Output each entry below as it stands, leaving out every picture.
Data section START
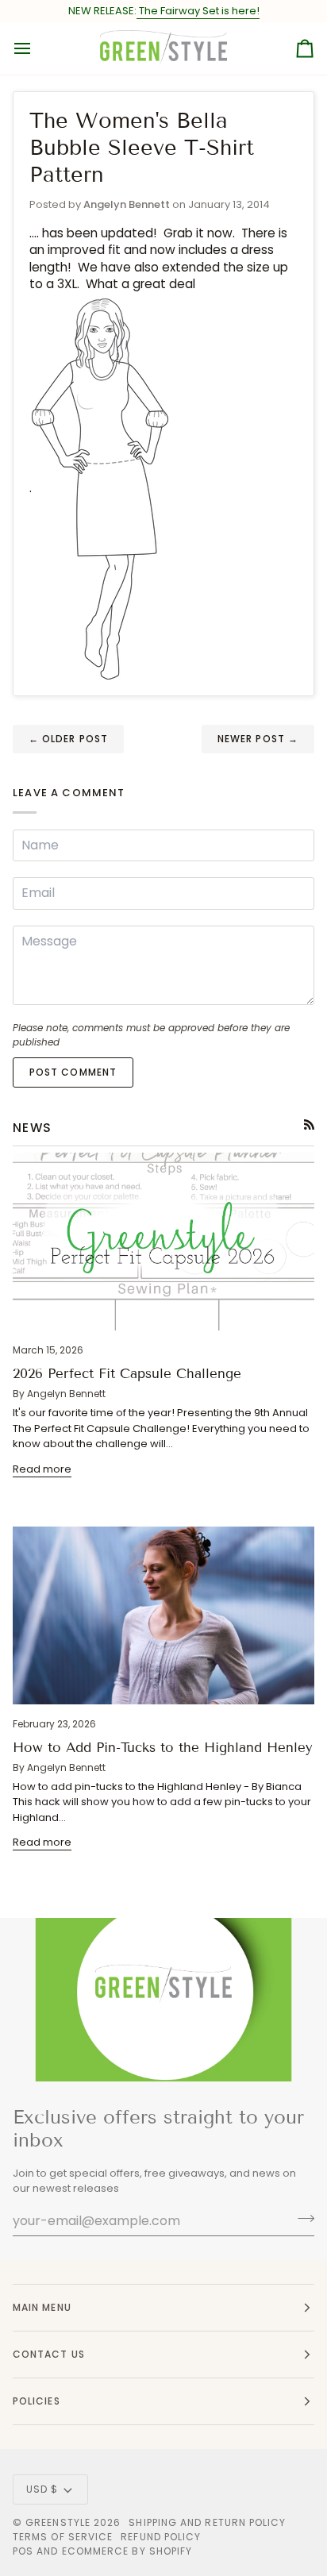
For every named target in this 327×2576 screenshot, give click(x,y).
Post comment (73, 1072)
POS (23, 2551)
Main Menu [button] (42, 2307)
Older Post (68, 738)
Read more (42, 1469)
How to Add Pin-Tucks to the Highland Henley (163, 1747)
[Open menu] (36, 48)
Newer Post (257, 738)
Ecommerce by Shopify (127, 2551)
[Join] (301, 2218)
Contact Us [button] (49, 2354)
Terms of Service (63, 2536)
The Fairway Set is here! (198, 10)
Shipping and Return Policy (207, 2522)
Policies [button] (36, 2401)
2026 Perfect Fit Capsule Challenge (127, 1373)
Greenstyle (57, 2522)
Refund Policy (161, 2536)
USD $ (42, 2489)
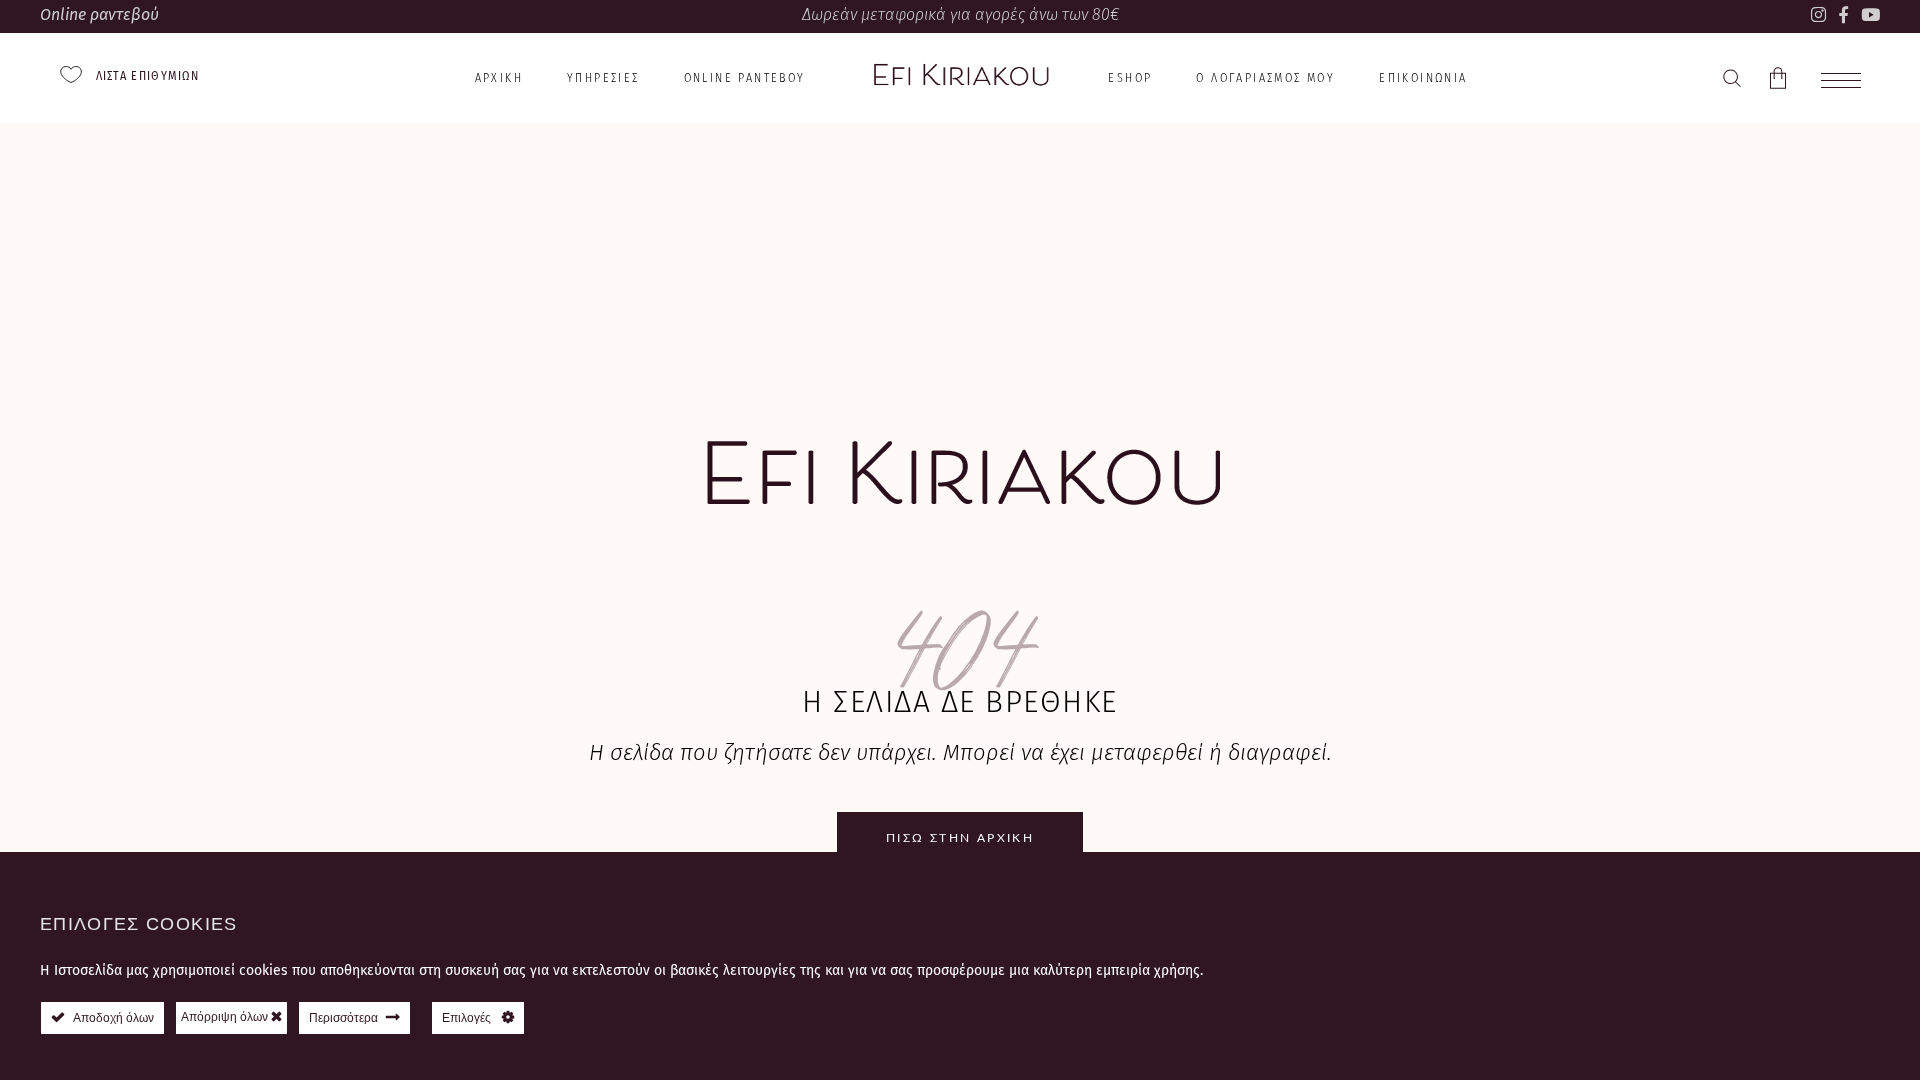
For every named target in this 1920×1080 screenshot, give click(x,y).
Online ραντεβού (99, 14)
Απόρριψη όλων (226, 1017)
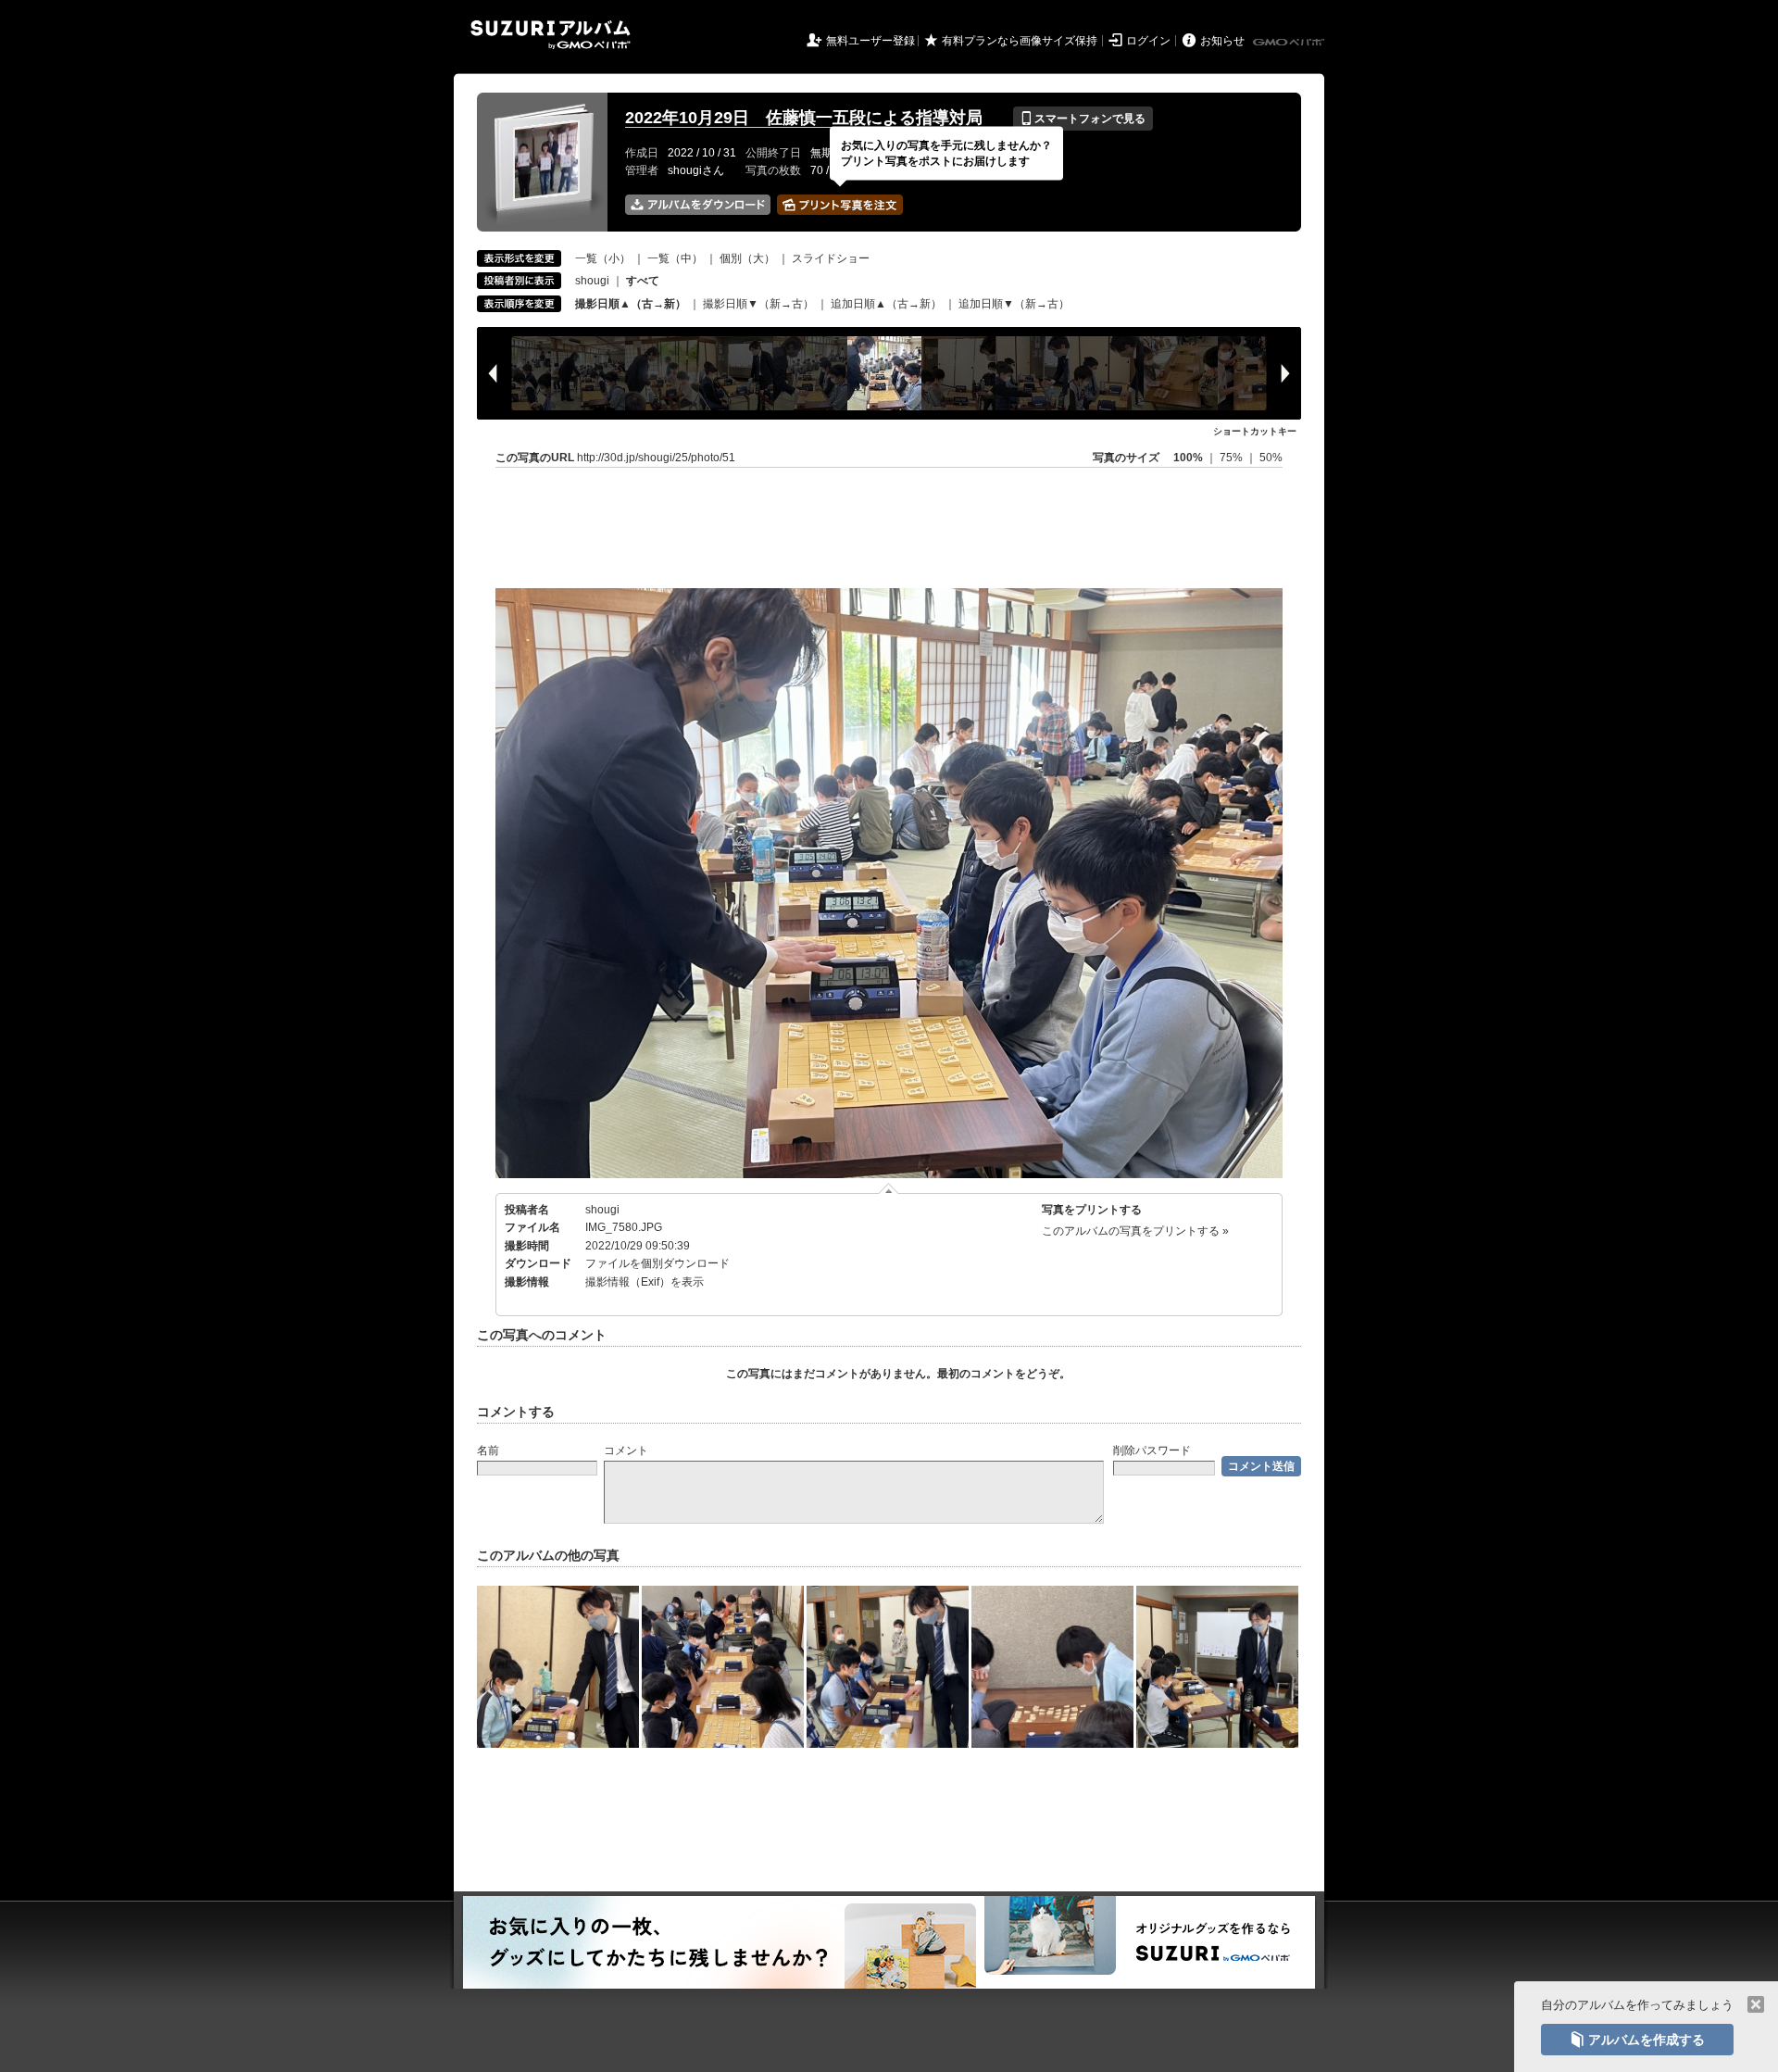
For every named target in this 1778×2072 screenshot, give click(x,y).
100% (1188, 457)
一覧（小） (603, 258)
Data section END
(Reply to the task)
For every named target in this 327×2576 screenshot, give click(x,y).
Post comment (73, 1072)
POS (23, 2551)
Main Menu [button] (42, 2307)
Older Post (68, 738)
Read more (42, 1469)
How to Add Pin-Tucks to the Highland Henley (163, 1747)
[Open menu] (36, 48)
Newer Post (257, 738)
Ecommerce by Shopify (127, 2551)
[Join] (301, 2218)
Contact Us [button] (49, 2354)
Terms of Service (63, 2536)
The Fairway Set is here! (198, 10)
Shipping and Return Policy (207, 2522)
Policies [button] (36, 2401)
2026 Perfect Fit Capsule Challenge (127, 1373)
Greenstyle (57, 2522)
Refund Policy (161, 2536)
USD $ (42, 2489)
For every named target in this 1920×1080 screenshot, give click(x,y).
Online ραντεβού (99, 14)
Απόρριψη όλων (226, 1017)
For every named target in this 1778×2072 screenshot, give click(x,y).
100% (1188, 457)
一覧（小） (603, 258)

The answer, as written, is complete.